How does Boston compare to LA?
LA has better weather. It’s hard for me to look subjectively at Boston as a city and scene, because more than that it’s my home. Where I’m from. Maybe you know the feeling of growing up and coming home to your parents’ house and all of a sudden you’re 14 again. That’s ‘Boston’ for me. Not to take anything away from the scene but it’s hard for me to look at it subjectively. I actually haven’t even been back since I moved to LA a few years ago not for any reason besides I can never find a good time to take the trip and it’s been a busy few years. However, it’s always exciting to hear about and see different acts making noise from Boston and there seem to be more making noise on a larger scale which is great. Mainly, I stay in LA because of the amount of talented live musicians I’ve met (when I was in Boston I was still rapping to tracks). And. Right. Weather.
How did “Fireworks” come together?
On July 4th 2016 I was in my studio. Off of work (for the holiday). Trying to be ‘productive’ but I was real distracted because at the time my wife and I had just decided to separate. So there I was, trying to create and thought the best thing I could do was just discuss that exact moment as it occurred. So that’s what I did. It was July 4th 2016, and I knew there were celebrations happening all over the place, but I was depressed and didn’t want to partake and ultimately it created an interesting juxtaposition. I’m somewhere in a basement. Hacking away at Logic (programming software) while the rest of the country is out have a great day. The video was a blast also .. shot almost a year later and released this past July 4th. We did scenes at my homie’s pool (who was also the director, Michael Wessel), and on this amazing beach in Playa Del Rey where they have firepits, around these beautiful girls that we got in the video. The whole process was definitely, for lack of a better term, cathartic.
What’s your secret to being so prolific?
I work my ass off. When I worked full time I would get up at 4am to grab a few hours of studio time before going to my job. Some mornings I would just sit there. Dead. Running my hands over the keys and trying to produce something. But, there just wasn’t any other time to do it.
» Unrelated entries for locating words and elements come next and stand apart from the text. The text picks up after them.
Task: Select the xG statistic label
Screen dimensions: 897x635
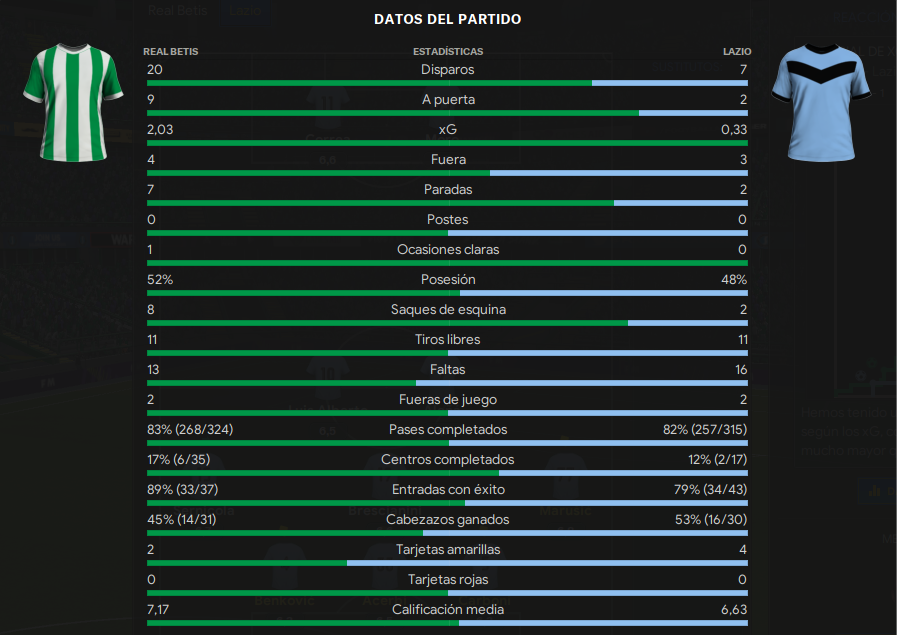Action: (x=447, y=130)
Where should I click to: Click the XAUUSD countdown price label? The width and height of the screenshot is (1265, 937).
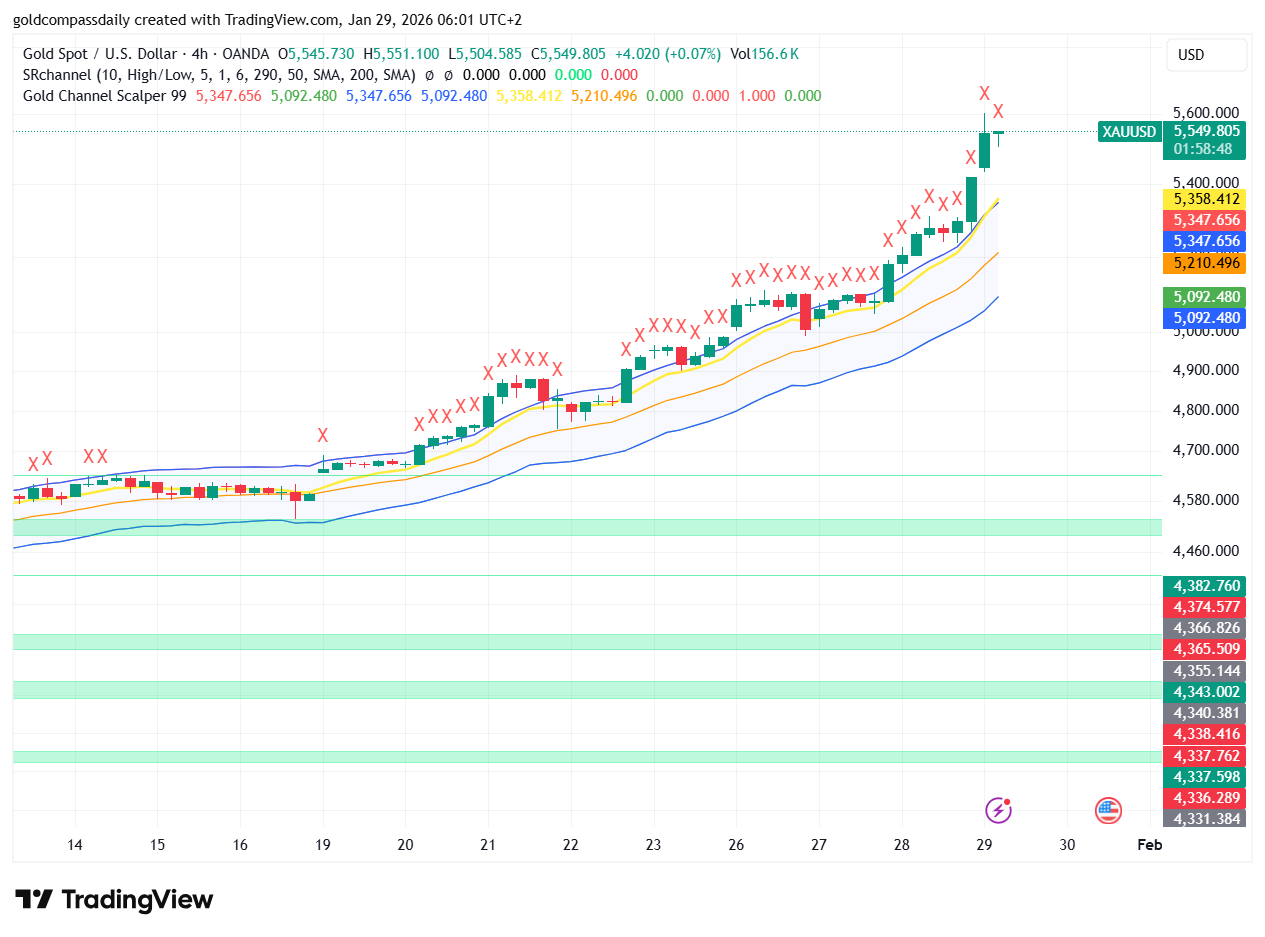1205,140
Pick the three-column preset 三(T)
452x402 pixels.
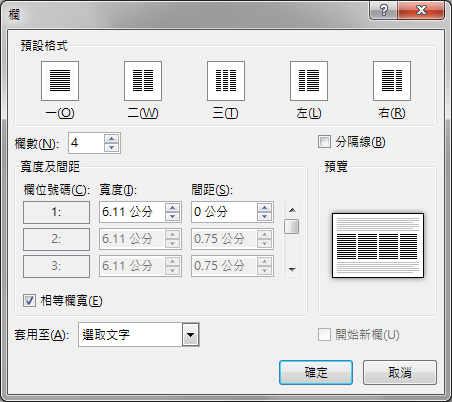point(226,81)

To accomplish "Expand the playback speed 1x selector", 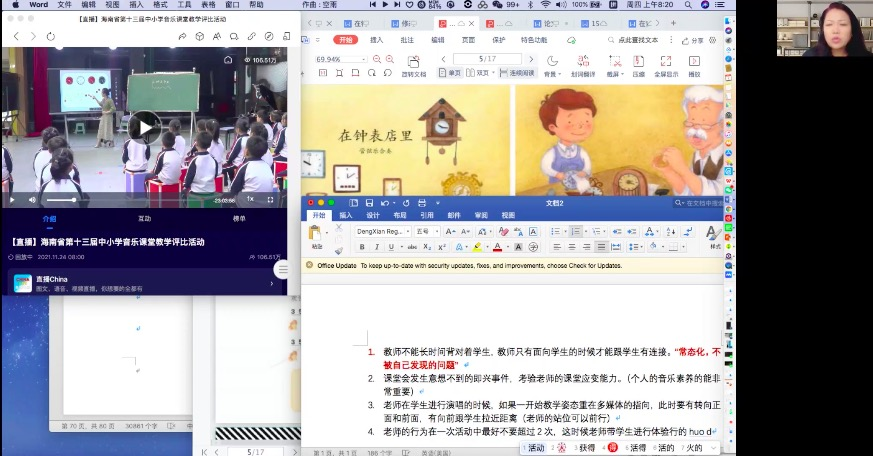I will [x=251, y=199].
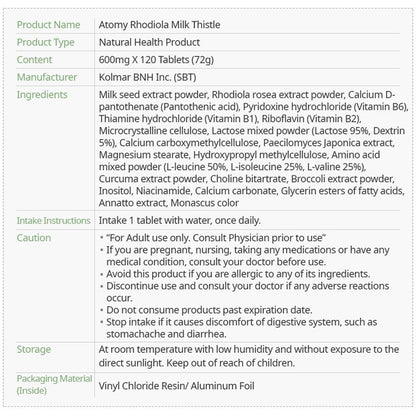Click the Storage label
The image size is (416, 416).
(x=34, y=349)
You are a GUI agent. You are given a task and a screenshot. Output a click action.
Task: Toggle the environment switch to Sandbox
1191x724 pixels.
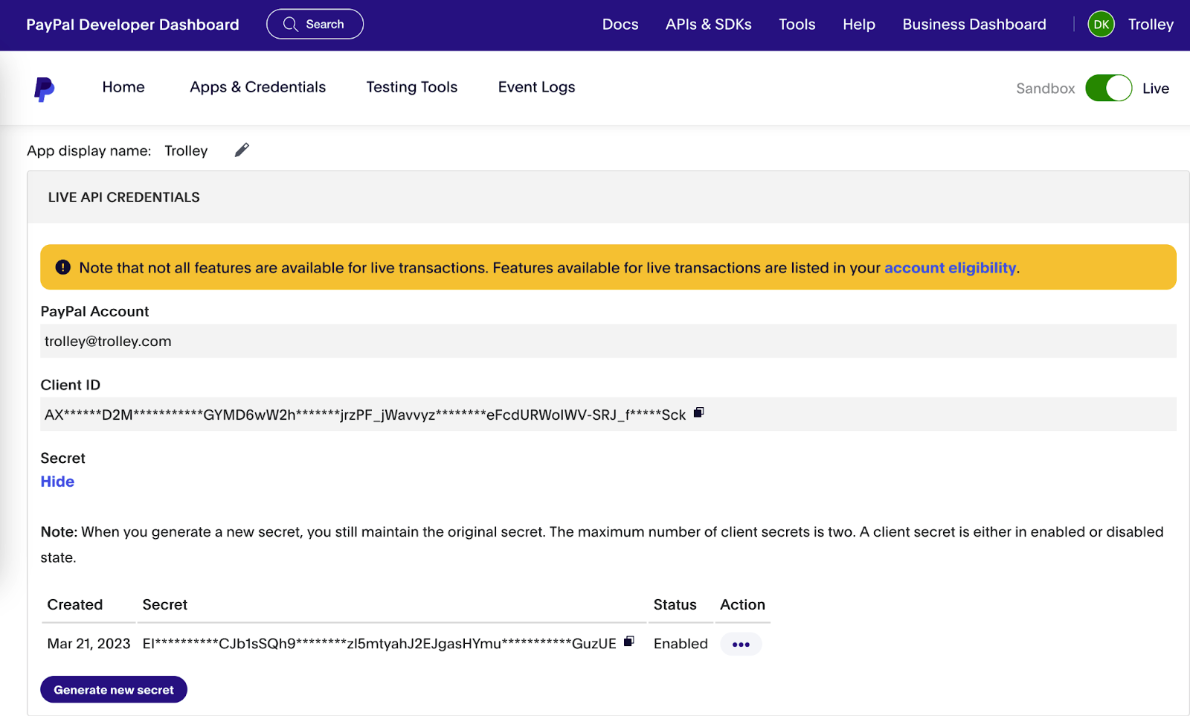1108,88
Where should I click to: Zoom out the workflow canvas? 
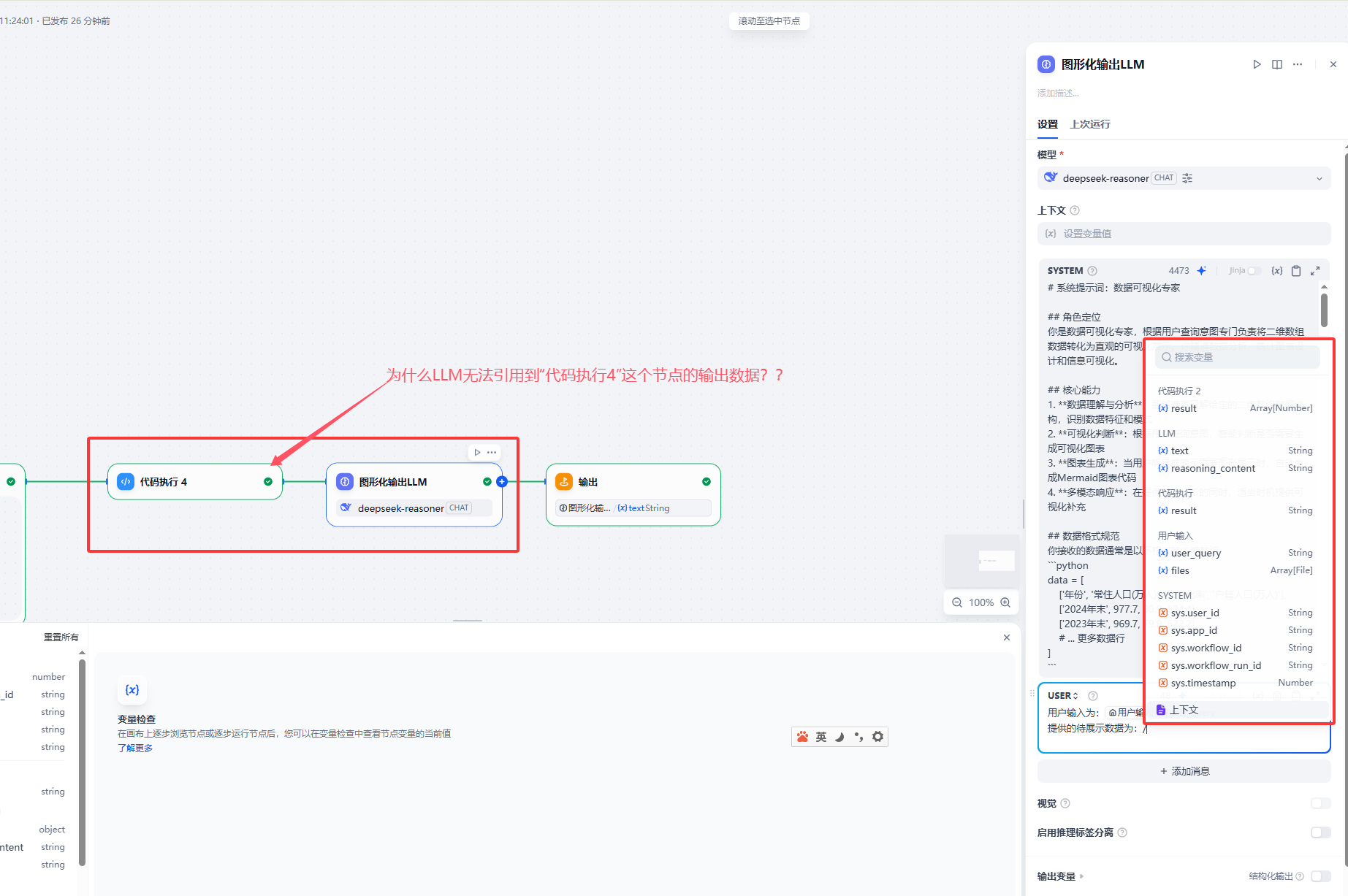click(957, 602)
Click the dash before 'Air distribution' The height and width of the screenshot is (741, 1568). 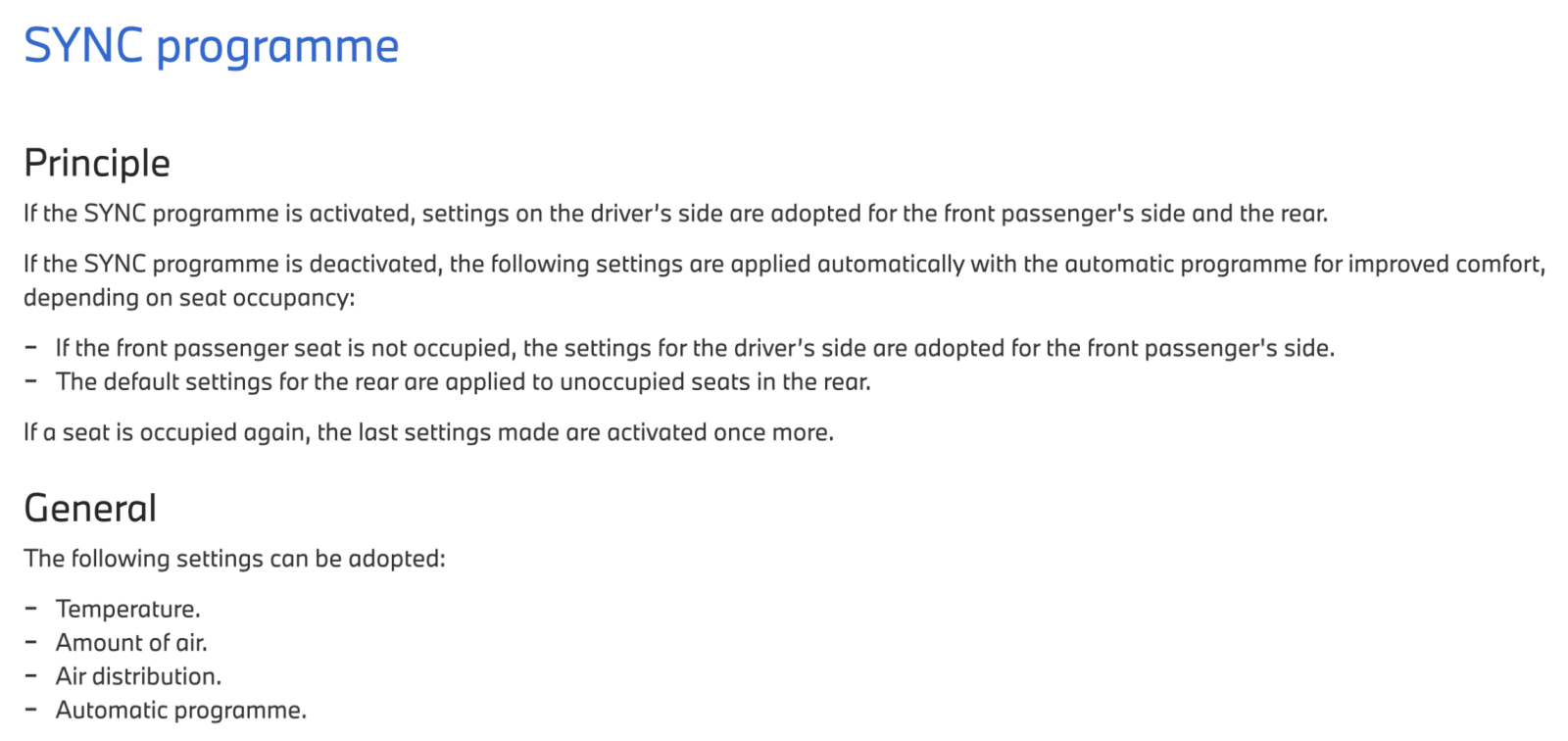(31, 676)
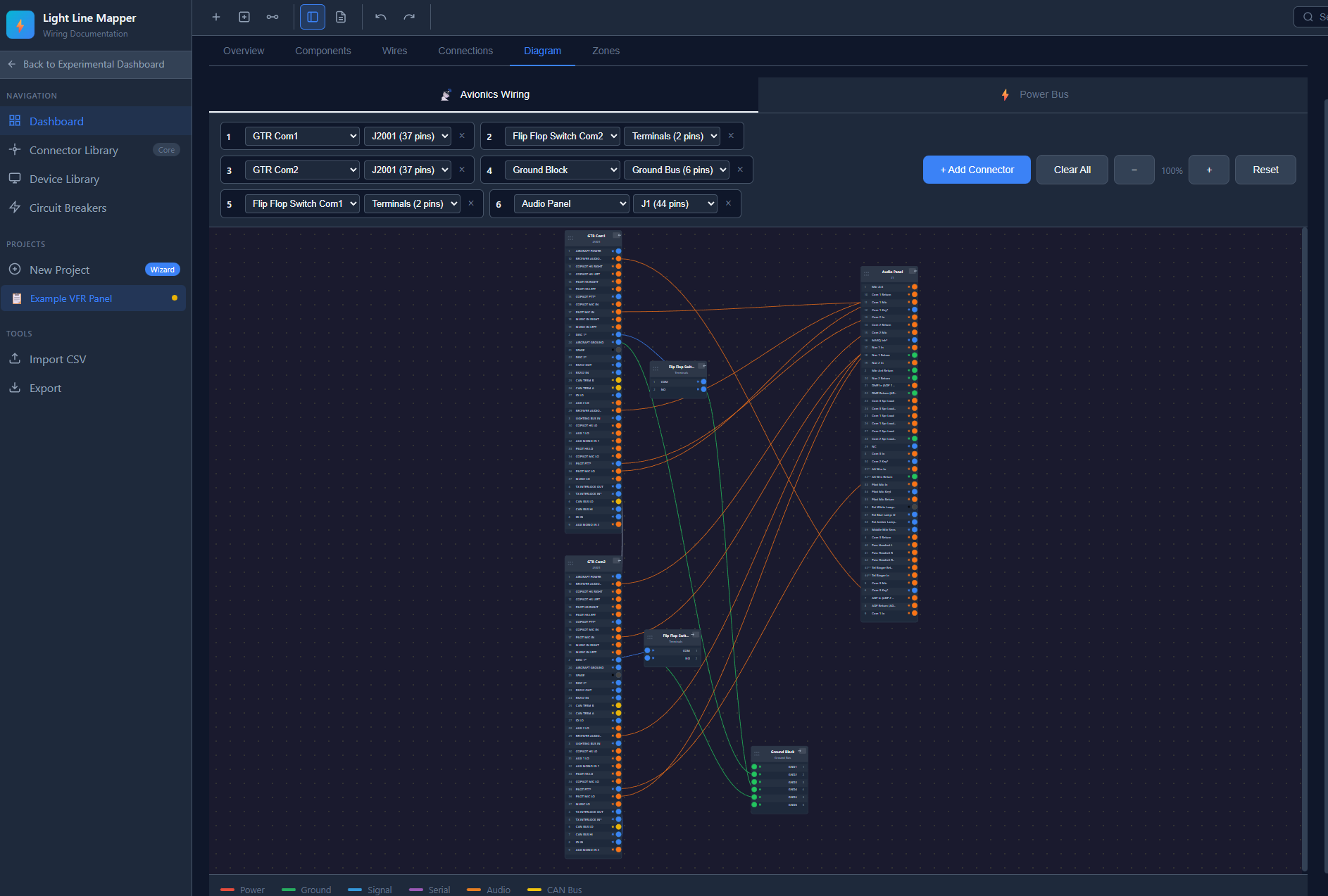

Fortunately, now, I only work a couple of days a week (real estate) and so have more time to stretch out. In a way it’s even harder now though, since I don’t have a rigid schedule. It’s amazing how easy it is to waste a day. But ultimately it comes down to discipline either way. Most times I don’t ‘feel’ like sitting down to work. Sometimes I don’t catch a vibe for a few hours. Sometimes I don’t catch a vibe at all but that’s still important work. Additionally, I have been receiving ‘advice’ for so long, that I think I’ve figured out how to filter it to my benefit. Listening too much – weather it’s advice, praise, critique, whatever, can be incredibly destructive to the creative process (see question one when I caught writers block for 2 years). Ultimately, if I catch chills from something I’m doing, then it’s worth putting out. That’s sort of my meter. One of my favorite found quotes which I like to think I live by – “Don’t think about making art, just get it done. Let everyone else decide if it’s good or bad, whether they love it or hate it. While they are deciding, make even more art.” -Andy Warhol.